Problem to work on ▸ Entries follow. Set all of them down as they stand.
<<<<
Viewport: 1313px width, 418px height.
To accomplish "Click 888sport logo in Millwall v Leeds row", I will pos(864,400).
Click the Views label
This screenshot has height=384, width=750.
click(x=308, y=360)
>>>>
Written response ▸
Viewport: 1313px width, 418px height.
To accomplish "Click 888sport logo in Millwall v Leeds row", I will pos(864,400).
Click the Views label
This screenshot has height=384, width=750.
click(x=308, y=360)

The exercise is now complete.